Suppose that a random sample of 1,000 people was asked which option they support and their political affiliations. The possible responses to the question about the preferred economic option were the four options mentioned above (i.e., Cut, Raise, Inflate, and Let), and to the question about political affiliation the respondents could answer Democrat, Republican, or Independent (which included a variety of political persuasions). The responses are summarised in the table below.

 

Affiliation

Option

Democrat

Republican

Independent

Cut

101

282

61

Raise

38

67

25

Inflate

131

88

31

Let

61

90

25

Do these data allow us to conclude at the 1% significance level that political affiliation affects support for the economic options?

(a) Describe the variables of interest? Are they qualitative or quantitative? If they are qualitative, are they ranked or unranked? If they are quantitative, are they discrete or continuous? What are the levels of measurement? Explain your answers.

(b) Answer the research question by performing all necessary calculations manually. State the hypotheses, the decision rule, calculate the test statistic showing the details of your calculations, make a statistical decision with reference to the proper critical value and draw your conclusion. Based on the relevant critical value table, what can you tell about the p-value of your test? Explain your answer.

(c) Repeat the test you performed in part (b) with R. Evaluate the test using the reported p-value this time.

(d) List all requirements that must be met to validate the test in parts (b) and (c). Are they likely satisfied this time? Explain your answers.

Exercise 2 (31 marks: 6 + 4 + 8 + 13)

Consumer Research is an independent agency that conducts research on consumer attitudes and behaviours for a variety of firms. In one study, a client asked for an investigation on consumer characteristics that can be used to predict the amount charged by credit card users. Data were collected on annual income (Income, $1000), household size (Size), and annual amount of credit charged to the credit card (Credit,

$) for a random sample of 50 customers. These data are saved in the a3e2.xlsx file.

(a) For each of the three variables, answer the following questions. Is the variable qualitative or quantitative? If it is qualitative, is it ranked or unranked?
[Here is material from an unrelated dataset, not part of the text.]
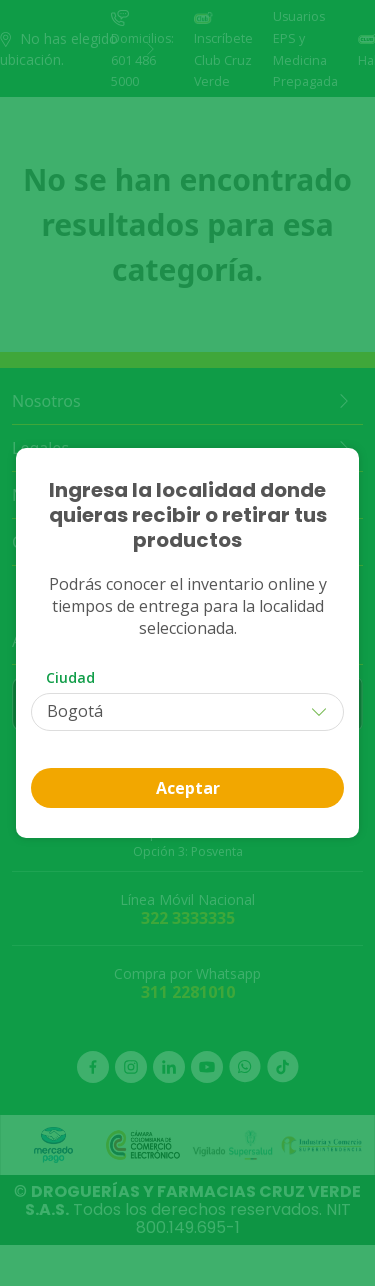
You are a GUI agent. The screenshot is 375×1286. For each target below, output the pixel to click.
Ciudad (70, 677)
If it is quantitative, is it discrete or continuous? What is its level of measurement? Explain your answers.

(b) Consider the following two pairs of variables: Credit and Income, and Credit and Size. In each case, do you expect the variables to be related to each other? If yes, do you expect the relationship to be positive or negative. Explain your answers.

(c) Using R, calculate the Pearson or Spearman correlation coefficient, whichever is more appropriate, for the two pairs of variables in part (b). In each case, briefly explain your choice between the Pearson and Spearman correlation coefficients and comment on the direction and relative strength of the relationship as implied by the point estimate.

(d) Based on your answers in part (b), perform an appropriate test with R at the 5% significance level on each pair of variables to determine whether there is a linear, or at least monotonic, relationship between the variables in the expected direction. In each case, show the hypotheses and state the statistical decision and the conclusion.

Exercise 3 (35 marks: 4 + 6 + 8 + 6 + 11)

Refer to Exercise 2.

(a) Estimate a multiple linear regression model with R for the annual credit card charges using annual income and household size as independent variables. Write out the sample regression equation using the actual variable names.

(b) Interpret the adjusted coefficient of determination. Is the model likely to be useful in predicting the annual credit card charges? Explain your answer.

(c) Test the overall significance of the model at the 1% significance level. What are the hypotheses, the observed test statistic, the statistical decision, and the conclusion? Be precise.

(d) Based on your expectations in part (b) of Exercise 2, test appropriate hypotheses concerning the slope coefficients using t-tests at the 1% significance level. What are your decisions and conclusions?

(e) Interpret the slope coefficients that you deemed significant in the expected direction. Does the y-intercept estimate have a logical interpretation this time? If yes, what is it? If not, why not?